Une vingtaine de comédiens seront sur la scène du Palais municipal de La Baie, le 24 avril, pour présenter la pièce IMPACT.

IMPACT: l’alcool au volant vu par les adolescents

Un sur cinq. C’est la proportion des jeunes comédiens de l’édition 2019 du projet IMPACT qui ont été touchés par un drame causé par la conduite avec les facultés affaiblies par l’alcool ou la drogue.

Rencontrés par Le Progrès, lors d’une répétition, à quelques jours des deux représentations de cette pièce de théâtre faite par et pour les élèves du secondaire, les comédiens témoignent de l’importance de marteler le message qui y est véhiculé : « Donne tes clés, si tu as consommé. »

Depuis les premières présentations de la pièce IMPACT, en 2014, l’agent de prévention du Service de police de Saguenay Luc Tardif et le metteur en scène Louis Wauthier ont toujours été les visages du projet qui fait de la sensibilisation contre la conduite sous l’effet de l’alcool et des drogues.

Cette année, les deux collègues veulent mettre à l’avant-plan ceux qui sont devant le public et à qui la pièce s’adresse : les élèves du secondaire.

Pour une des comédiennes, le sujet de la pièce a des répercussions bien réelles dans sa vie quotidienne. « Mon beau-père a eu un accident, confie-t-elle devant ses camarades de classe.
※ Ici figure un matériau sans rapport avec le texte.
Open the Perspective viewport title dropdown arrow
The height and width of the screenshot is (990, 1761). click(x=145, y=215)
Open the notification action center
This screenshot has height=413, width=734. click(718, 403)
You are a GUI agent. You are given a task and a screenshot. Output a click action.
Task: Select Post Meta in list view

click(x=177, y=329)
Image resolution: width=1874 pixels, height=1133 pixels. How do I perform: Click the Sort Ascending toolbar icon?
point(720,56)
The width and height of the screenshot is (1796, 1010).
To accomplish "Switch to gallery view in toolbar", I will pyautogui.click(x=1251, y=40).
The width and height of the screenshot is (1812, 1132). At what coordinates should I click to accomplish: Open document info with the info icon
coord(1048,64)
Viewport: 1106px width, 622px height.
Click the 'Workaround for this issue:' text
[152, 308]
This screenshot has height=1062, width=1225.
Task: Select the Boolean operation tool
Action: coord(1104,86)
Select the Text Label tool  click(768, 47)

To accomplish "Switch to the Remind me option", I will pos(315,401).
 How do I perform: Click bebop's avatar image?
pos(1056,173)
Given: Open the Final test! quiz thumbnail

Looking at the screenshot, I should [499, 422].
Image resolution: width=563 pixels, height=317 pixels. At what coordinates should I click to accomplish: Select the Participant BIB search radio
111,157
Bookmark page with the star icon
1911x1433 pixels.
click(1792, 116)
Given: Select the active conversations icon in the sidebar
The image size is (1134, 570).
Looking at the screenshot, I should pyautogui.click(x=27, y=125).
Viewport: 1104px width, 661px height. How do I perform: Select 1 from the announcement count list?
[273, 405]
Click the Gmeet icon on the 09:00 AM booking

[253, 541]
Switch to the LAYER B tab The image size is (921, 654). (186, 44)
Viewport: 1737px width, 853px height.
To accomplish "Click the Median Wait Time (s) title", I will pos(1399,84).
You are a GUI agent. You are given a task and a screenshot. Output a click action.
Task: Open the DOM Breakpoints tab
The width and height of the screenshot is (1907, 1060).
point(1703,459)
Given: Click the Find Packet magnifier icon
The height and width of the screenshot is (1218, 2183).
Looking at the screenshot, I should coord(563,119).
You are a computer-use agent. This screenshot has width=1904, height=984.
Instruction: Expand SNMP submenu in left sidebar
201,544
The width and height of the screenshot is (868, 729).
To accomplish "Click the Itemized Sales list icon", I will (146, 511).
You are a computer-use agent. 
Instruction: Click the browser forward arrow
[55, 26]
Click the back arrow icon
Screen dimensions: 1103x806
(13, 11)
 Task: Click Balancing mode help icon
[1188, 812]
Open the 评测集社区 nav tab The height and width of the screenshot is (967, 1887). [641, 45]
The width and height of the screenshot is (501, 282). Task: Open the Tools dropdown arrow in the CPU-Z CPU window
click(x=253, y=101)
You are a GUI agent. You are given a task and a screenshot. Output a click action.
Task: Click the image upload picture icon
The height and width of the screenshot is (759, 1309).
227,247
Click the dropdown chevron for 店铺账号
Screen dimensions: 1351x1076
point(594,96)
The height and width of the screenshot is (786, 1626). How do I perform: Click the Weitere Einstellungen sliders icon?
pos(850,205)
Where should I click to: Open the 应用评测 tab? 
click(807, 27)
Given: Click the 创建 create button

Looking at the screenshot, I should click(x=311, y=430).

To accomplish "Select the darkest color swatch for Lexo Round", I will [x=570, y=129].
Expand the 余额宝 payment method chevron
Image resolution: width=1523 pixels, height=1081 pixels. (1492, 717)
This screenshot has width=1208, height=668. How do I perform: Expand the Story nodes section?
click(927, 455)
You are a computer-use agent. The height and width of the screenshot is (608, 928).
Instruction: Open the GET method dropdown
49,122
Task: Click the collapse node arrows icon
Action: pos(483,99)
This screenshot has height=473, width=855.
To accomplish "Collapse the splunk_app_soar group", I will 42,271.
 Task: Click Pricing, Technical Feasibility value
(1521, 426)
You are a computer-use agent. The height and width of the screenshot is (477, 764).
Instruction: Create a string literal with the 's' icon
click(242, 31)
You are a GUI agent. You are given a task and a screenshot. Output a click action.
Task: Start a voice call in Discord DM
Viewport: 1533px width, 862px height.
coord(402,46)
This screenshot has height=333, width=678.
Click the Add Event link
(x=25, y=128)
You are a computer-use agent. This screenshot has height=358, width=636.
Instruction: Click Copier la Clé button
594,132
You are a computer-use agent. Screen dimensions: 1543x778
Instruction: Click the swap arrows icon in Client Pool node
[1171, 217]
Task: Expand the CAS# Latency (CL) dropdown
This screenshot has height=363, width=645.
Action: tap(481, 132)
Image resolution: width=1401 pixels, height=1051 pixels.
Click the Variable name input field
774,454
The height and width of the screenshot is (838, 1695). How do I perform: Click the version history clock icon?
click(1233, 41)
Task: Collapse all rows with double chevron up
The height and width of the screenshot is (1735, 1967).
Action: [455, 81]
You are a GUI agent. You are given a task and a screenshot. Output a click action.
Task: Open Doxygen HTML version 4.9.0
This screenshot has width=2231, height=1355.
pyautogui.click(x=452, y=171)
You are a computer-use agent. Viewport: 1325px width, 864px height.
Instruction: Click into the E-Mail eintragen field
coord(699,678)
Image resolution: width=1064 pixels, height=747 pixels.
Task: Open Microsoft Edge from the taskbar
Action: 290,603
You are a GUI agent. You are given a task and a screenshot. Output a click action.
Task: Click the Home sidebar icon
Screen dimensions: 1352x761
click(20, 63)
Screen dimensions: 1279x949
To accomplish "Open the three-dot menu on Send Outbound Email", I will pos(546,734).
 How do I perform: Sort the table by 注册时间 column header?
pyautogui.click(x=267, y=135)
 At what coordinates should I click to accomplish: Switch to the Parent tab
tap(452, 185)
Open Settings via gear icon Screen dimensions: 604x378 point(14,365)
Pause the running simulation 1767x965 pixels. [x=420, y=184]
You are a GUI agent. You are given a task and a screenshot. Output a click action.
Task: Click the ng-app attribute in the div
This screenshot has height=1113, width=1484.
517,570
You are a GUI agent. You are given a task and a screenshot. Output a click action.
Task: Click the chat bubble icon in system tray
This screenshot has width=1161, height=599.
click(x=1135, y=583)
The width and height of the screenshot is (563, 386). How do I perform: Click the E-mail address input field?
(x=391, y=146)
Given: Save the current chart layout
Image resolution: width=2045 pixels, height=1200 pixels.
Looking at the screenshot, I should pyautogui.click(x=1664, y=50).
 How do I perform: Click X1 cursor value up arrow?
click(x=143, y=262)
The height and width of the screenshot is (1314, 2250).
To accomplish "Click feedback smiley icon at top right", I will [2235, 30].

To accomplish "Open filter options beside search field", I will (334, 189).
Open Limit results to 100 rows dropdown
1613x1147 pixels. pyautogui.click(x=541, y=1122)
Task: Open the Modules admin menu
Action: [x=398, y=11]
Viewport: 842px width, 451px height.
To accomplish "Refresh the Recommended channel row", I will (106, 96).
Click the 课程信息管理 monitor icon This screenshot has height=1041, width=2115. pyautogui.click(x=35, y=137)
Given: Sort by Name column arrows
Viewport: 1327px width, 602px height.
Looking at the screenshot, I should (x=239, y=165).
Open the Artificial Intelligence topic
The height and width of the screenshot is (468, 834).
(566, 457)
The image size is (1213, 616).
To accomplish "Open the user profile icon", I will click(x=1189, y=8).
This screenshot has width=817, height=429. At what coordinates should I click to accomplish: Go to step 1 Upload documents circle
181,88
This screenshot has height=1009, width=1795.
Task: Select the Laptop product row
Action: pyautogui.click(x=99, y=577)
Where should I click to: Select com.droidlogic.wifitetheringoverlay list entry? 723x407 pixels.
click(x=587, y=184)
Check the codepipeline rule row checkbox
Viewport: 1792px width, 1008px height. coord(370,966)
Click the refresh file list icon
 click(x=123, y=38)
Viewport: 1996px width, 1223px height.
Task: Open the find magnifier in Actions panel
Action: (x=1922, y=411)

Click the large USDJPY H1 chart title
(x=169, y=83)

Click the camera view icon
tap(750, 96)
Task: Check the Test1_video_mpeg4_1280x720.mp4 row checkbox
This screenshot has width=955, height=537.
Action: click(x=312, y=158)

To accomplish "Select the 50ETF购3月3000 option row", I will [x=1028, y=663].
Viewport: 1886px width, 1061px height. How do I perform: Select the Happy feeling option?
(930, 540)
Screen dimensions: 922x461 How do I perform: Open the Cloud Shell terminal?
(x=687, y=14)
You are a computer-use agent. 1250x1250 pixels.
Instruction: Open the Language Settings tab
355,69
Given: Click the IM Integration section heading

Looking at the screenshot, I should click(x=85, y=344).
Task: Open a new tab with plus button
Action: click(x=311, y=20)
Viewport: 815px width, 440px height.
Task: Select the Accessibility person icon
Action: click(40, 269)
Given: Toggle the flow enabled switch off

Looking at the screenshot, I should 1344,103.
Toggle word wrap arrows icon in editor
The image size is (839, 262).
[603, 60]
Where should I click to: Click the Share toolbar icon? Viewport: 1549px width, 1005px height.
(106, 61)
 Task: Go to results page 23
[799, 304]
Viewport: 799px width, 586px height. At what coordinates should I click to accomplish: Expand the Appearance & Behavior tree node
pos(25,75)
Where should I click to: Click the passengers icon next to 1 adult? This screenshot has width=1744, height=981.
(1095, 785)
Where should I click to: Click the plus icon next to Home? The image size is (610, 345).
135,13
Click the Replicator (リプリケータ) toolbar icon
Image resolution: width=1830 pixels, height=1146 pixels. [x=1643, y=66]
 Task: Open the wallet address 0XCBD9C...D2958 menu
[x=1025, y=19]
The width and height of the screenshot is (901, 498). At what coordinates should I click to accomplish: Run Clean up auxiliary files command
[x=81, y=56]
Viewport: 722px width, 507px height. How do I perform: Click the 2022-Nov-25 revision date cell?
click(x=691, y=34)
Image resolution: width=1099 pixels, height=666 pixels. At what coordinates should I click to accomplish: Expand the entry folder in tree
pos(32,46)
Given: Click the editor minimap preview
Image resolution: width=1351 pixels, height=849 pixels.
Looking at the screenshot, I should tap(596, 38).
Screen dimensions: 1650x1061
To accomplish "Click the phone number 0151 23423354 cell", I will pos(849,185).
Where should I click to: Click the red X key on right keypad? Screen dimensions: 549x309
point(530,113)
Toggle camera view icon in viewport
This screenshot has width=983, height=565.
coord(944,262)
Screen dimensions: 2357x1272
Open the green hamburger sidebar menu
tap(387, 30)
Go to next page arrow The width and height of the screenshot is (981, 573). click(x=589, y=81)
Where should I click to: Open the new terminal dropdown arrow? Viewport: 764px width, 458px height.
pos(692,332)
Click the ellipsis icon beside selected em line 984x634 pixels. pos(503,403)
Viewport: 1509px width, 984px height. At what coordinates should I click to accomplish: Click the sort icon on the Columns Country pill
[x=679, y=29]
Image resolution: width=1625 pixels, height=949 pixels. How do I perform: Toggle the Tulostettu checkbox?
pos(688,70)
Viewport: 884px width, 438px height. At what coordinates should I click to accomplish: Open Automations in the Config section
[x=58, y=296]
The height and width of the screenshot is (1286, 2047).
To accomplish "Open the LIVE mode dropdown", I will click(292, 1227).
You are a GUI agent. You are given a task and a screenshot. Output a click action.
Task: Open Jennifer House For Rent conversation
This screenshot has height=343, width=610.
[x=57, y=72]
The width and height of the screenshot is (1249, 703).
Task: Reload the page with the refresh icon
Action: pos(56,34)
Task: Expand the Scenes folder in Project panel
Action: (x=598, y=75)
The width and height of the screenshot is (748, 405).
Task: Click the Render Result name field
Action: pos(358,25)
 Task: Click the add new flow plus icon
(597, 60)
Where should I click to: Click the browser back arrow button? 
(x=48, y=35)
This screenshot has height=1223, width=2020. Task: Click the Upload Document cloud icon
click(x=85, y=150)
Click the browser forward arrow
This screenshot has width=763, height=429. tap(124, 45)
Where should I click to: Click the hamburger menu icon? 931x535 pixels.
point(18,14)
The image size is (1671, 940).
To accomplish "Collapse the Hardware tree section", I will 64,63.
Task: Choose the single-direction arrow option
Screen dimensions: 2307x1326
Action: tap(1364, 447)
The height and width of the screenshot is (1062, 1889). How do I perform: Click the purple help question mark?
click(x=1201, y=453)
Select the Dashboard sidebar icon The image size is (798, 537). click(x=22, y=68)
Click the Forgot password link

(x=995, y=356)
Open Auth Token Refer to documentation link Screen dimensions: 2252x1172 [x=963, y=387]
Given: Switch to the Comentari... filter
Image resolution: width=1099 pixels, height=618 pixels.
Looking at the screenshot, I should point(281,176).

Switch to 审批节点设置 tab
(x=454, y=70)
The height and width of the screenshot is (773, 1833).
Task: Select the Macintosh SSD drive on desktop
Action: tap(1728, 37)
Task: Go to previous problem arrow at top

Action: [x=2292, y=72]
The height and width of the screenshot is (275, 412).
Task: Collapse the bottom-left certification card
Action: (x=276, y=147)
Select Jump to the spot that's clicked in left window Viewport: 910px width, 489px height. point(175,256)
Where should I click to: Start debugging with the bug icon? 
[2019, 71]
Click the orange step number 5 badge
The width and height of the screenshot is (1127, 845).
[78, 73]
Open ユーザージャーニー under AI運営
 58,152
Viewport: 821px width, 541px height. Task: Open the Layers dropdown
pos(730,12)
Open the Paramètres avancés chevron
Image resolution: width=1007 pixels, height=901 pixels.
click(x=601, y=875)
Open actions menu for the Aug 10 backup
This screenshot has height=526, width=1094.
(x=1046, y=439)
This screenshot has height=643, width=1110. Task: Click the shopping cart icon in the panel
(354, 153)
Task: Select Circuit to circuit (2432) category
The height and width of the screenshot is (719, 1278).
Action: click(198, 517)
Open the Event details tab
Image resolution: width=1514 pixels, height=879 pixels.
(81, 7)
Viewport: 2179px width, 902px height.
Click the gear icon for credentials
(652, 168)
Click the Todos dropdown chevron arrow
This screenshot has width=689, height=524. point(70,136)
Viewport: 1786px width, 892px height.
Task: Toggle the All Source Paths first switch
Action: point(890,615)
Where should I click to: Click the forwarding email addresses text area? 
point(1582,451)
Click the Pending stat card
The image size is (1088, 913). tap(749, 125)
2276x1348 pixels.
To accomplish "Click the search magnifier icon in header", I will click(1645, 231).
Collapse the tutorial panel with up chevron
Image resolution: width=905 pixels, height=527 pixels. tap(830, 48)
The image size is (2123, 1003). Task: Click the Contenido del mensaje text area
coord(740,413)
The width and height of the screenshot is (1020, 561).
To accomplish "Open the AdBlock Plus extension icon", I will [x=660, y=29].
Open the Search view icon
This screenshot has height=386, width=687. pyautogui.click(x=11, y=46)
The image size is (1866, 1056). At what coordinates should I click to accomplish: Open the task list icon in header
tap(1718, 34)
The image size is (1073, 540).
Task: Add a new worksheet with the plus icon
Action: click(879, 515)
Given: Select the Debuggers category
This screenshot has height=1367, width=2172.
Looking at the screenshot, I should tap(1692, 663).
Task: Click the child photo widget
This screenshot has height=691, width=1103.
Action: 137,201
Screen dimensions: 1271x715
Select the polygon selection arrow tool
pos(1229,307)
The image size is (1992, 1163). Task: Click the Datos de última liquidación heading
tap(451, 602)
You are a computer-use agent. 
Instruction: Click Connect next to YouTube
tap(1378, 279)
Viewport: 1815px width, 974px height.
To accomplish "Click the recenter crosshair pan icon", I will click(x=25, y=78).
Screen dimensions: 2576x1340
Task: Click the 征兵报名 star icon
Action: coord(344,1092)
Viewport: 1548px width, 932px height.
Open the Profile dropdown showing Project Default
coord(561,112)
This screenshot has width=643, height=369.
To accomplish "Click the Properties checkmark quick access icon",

Aujourd’hui, il se déplace en chaise roulante. »

Selon l’agent de prévention Luc Tardif, la pièce demeure aussi percutante.

Dans une discussion à bâton rompu, les comédiens font preuve d’une maturité qui touche Luc Tardif. Un des trois acteurs principaux, Mirko Garneau, raconte ce qu’il retient du message de la pièce.

« On peut penser que ça ne nous arrivera jamais, mais c’est faux. Un accident comme celui dans la pièce peut arriver à n’importe qui. »

Toujours percutante

Pour la sixième fois depuis sa création, une vingtaine d’élèves du programme Arts et métiers de la scène de l’École polyvalente de Jonquière montent IMPACT, sous la direction de Louis Wauthier.

Selon Luc Tardif, elle demeure autant, sinon plus percutante qu’au début. Cependant, elle ne touche pas les parents et leurs adolescents de la même manière.

« Ce n’est pas la même scène qui crée la réaction la plus intense chez les spectateurs. Pour les parents, c’est celle de l’accident. Les jeunes sont touchés par l’annonce du décès », explique-t-il.

Quelques comédiennes du projet IMPACT.

La pièce, d’une durée d’environ une heure, peut réveiller des émotions puissantes chez les spectateurs. Il est déjà arrivé que des personnes quittent la salle en ambulance.

Des intervenants sociaux, comme des membres du Centre d’aide aux victimes d’actes criminels (CAVAC) et du personnel du milieu de la santé sont d’ailleurs sur place pour aider ceux qui en auraient besoin.

« Un des plus beaux commentaires qu’on m’a faits venait d’un professeur de Métabetchouan. Il m’a raconté que le retour à l’école s’était fait en silence, les jeunes avaient été touchés », affirme le policier.

Famille

Si l’histoire est jouée dans le contexte d’un après-bal, IMPACT peut aider toutes les personnes qui ont été frappées par la conduite avec des facultés affaiblies.

« On a reçu des membres des familles des victimes d’Yves Martin. Je pense que ç’a été un soulagement pour eux. Ils ont pu boucler une boucle. Il leur manquait une partie de l’histoire et de la voir sur scène a pu les aider », pense Luc Tardif.

La pièce sera présentée à deux reprises le 24 avril, au Théâtre du Palais municipal de La Baie. Une première fois, en journée, pour les classes de la cinquième année du secondaire, et le grand public est invité à y assister en soirée.